■ Problem:
Put the lines into a JSON list of strings, one string per line and no blank lines, starting at the line that contains "Antonio Lupi (14, 444)" and ending after the line that contains "1500x700 (28, 499)".
☆ ☆ ☆ ☆
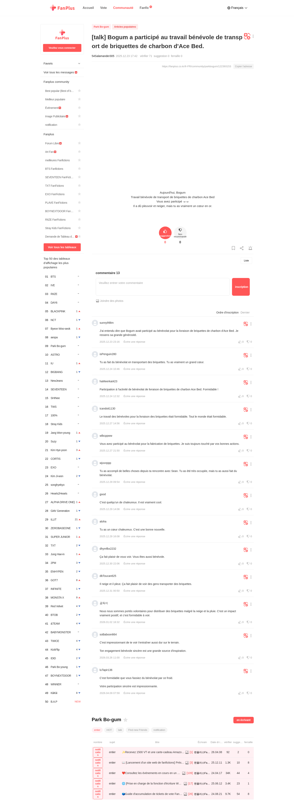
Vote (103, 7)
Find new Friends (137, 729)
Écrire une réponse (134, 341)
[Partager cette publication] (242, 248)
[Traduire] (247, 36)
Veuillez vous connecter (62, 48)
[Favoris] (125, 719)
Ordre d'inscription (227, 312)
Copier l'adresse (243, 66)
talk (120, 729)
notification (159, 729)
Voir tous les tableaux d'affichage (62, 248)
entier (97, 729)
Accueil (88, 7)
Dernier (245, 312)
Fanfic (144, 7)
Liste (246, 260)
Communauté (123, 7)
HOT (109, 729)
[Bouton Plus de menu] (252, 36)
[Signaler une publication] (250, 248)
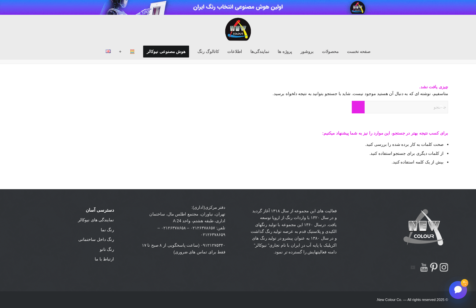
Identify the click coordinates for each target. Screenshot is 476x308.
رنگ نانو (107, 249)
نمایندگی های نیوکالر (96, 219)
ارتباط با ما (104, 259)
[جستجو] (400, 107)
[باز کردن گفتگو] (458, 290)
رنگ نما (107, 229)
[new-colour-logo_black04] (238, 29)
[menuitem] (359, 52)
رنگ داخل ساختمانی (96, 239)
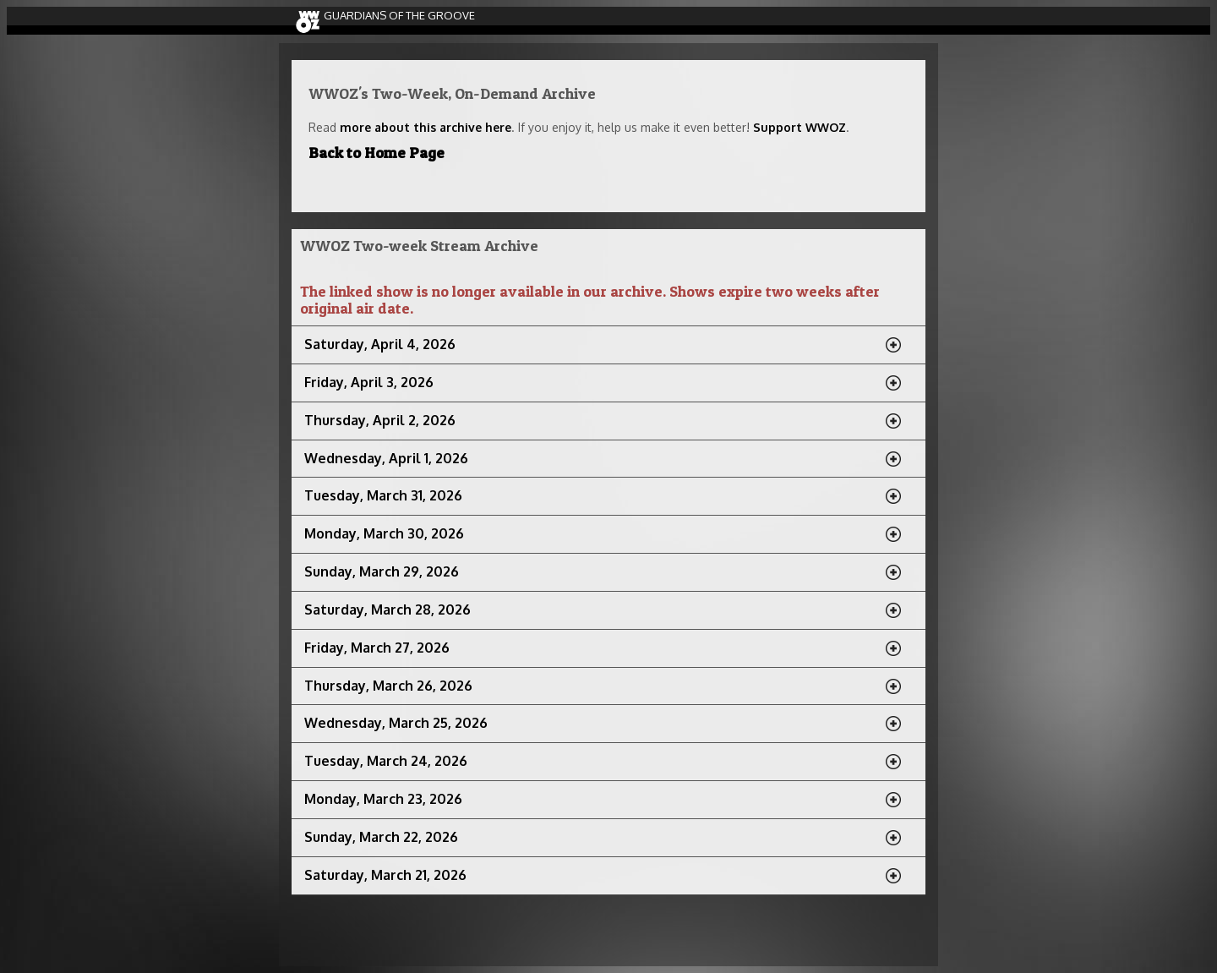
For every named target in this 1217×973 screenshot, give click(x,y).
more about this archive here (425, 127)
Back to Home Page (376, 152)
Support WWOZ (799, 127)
☆ ☆ ☆ ☆
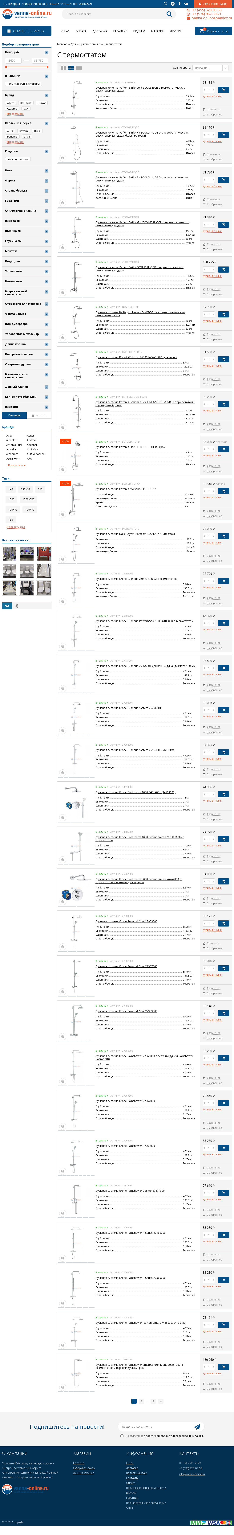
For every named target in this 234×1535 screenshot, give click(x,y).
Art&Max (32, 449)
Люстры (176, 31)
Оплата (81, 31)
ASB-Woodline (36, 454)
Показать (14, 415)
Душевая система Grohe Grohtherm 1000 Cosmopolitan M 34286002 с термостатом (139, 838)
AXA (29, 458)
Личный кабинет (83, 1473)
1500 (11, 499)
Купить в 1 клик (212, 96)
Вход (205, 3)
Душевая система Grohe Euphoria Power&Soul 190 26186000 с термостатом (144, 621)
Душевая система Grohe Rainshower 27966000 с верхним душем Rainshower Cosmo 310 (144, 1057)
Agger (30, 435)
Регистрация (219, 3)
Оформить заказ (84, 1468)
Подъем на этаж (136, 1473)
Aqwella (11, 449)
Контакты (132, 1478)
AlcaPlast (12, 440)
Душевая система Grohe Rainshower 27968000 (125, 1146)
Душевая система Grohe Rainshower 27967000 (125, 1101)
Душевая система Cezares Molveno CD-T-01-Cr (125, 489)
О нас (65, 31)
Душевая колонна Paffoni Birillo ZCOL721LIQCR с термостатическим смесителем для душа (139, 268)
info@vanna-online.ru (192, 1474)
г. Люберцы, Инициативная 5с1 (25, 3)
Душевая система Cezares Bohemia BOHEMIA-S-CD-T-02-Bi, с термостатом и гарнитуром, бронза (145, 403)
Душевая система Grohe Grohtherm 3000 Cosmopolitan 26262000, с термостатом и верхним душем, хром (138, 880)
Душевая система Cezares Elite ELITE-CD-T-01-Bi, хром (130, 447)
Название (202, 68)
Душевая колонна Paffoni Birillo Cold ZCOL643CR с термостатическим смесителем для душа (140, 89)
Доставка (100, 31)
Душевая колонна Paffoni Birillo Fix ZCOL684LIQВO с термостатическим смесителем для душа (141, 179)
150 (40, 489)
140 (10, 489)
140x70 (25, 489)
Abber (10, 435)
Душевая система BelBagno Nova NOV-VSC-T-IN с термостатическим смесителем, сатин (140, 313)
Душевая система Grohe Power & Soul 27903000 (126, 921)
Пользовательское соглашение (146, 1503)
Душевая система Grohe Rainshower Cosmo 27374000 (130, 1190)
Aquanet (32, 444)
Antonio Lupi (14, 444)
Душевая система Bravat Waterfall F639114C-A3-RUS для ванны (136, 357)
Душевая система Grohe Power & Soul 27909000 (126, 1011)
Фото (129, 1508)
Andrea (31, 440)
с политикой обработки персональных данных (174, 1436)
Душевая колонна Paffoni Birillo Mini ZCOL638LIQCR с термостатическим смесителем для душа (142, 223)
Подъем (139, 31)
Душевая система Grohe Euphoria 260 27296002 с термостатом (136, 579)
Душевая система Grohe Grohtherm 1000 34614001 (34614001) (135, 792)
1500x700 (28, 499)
☆ ☆ ☆ ☆
■ Result:
[
  "Antonio Lupi (14, 444)",
  "Душевая система Bravat Waterfall F639114C-A3-RUS для ванны (136, 357)",
  "Душевая система Grohe Power & Soul 27909000 (126, 1011)",
  "Фото (129, 1508)",
  "Andrea (31, 440)",
  "с политикой обработки персональных данных (174, 1436)",
  "Душевая колонна Paffoni Birillo Mini ZCOL638LIQCR с термостатическим смесителем для душа (142, 223)",
  "Подъем (139, 31)",
  "Душевая система Grohe Euphoria 260 27296002 с термостатом (136, 579)",
  "Душевая система Grohe Grohtherm 1000 34614001 (34614001) (135, 792)",
  "1500x700 (28, 499)"
]